(Your instructions): Only the lines from the one with "This screenshot has" through the last line of the material below belong in the answer, copied exactly and without pictures.

(Information supplied):
↓

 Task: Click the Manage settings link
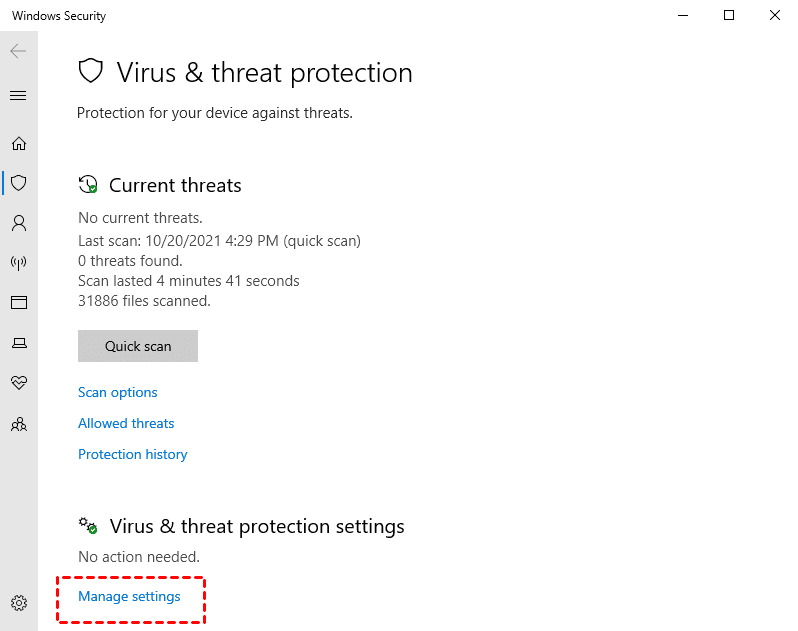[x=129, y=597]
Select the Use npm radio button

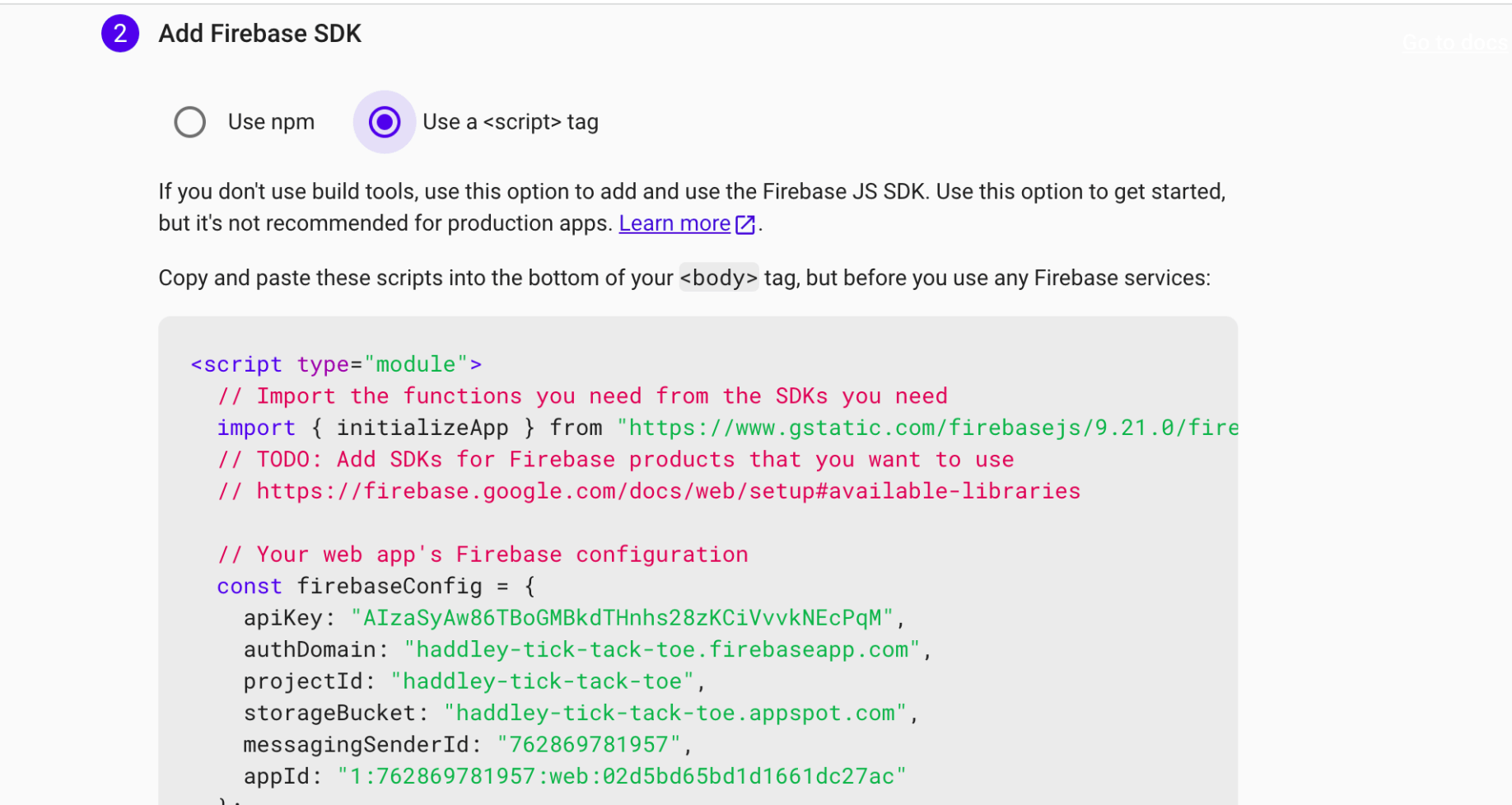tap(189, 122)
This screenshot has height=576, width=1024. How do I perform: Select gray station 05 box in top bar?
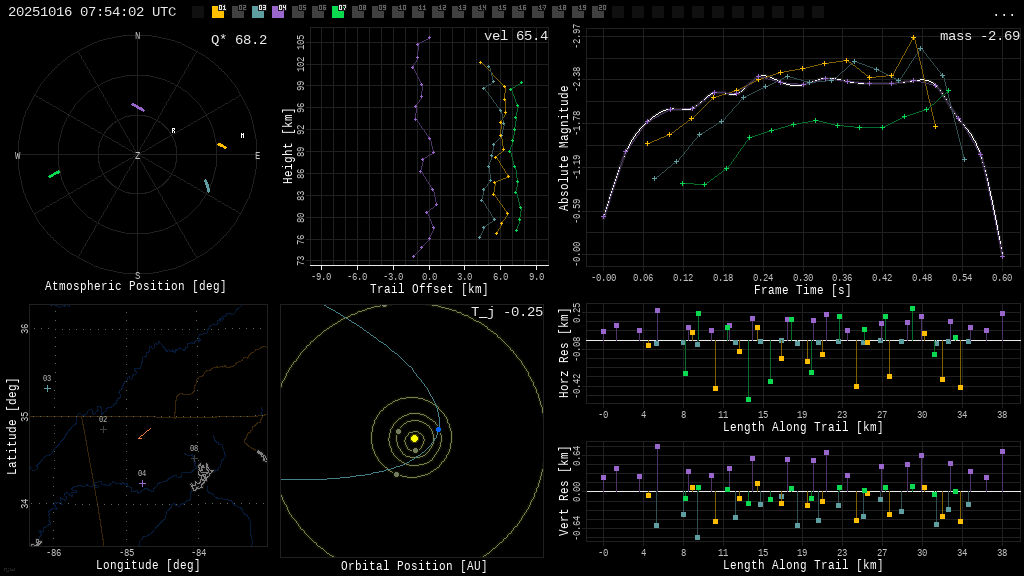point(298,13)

↑

(Answer space):
This screenshot has height=576, width=1024. How do I perform: Select gray station 05 box in top bar?
point(298,13)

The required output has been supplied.